Introduction

Researchers have recently invented and developed a new laser-driven technique able to perform stress test on materials that are employed in very harsh conditions (e.g. nuclear power reactors, ICF-MCF facilities, etc.). The technology relies on the use of particles (such as protons, neutrons and electrons, X-rays and gamma-rays) that are accelerated using high-power lasers.

Technical features

The methods for stress testing currently available yield partial information on the changes of the material properties, require long exposure times, are complex to model computationally and fail to reproduce real operational environments. The authors provide experimental evidence that laser-driven particle acceleration, obtained by irradiation of a solid target using an ultra-intense (I > 10^18 W/cm^2) short-pulse (duration <1 ps) can be used for stress testing materials and are particularly suited for identifying materials to be used in harsh conditions. They show that laser-generated protons can produce, in a very short time scale, a strong mechanical and thermal damage, that, given the short irradiation time, does not allow for recovery of the material. The induced damage on the material is identical to that produced by several months of exposure to hard conditions.
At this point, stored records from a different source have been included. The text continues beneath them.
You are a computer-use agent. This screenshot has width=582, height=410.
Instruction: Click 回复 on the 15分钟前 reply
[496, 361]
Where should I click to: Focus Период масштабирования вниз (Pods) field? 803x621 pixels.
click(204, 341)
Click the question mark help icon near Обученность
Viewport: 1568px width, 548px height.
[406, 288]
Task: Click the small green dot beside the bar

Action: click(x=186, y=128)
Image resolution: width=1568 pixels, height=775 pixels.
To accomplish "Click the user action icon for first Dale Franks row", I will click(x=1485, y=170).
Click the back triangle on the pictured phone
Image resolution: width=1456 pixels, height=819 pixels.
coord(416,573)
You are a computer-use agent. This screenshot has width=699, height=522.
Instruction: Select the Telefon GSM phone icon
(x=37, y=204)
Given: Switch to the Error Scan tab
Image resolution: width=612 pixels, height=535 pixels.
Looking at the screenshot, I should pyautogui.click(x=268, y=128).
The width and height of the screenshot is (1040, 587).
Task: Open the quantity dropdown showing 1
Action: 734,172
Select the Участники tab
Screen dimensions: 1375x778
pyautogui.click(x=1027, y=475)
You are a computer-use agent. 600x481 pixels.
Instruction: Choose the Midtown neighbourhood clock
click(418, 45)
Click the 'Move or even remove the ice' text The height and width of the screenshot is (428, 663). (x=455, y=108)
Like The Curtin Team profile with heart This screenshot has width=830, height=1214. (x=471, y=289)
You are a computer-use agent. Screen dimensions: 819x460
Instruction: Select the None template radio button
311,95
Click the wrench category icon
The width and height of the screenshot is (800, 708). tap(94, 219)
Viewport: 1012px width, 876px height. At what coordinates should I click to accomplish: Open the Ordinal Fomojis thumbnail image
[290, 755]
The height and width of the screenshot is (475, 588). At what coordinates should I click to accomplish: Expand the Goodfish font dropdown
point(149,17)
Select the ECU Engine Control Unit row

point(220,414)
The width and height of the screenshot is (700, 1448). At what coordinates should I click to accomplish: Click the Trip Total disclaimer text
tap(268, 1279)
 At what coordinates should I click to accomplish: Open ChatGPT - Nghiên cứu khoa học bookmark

They confirm this by analyzing changes in the mechanical, optical, electrical, and morphological properties of five materials of interest to be used in harsh conditions.

Possible Applications

• In many domains characterized by exposure to high energy where materials are subjected to intense stress: aerospace, nuclear power plants, certain research equipment, etc.

Advantages

• Much faster, since it can be performed with a few single sub-ps laser-shots;
• More efficient, since it is able to reproduce a considerable typical operational time;
• More compact and more accessible since the method can be performed using a table-top high-power laser;
• More versatile, since it allows stress tests in various conditions.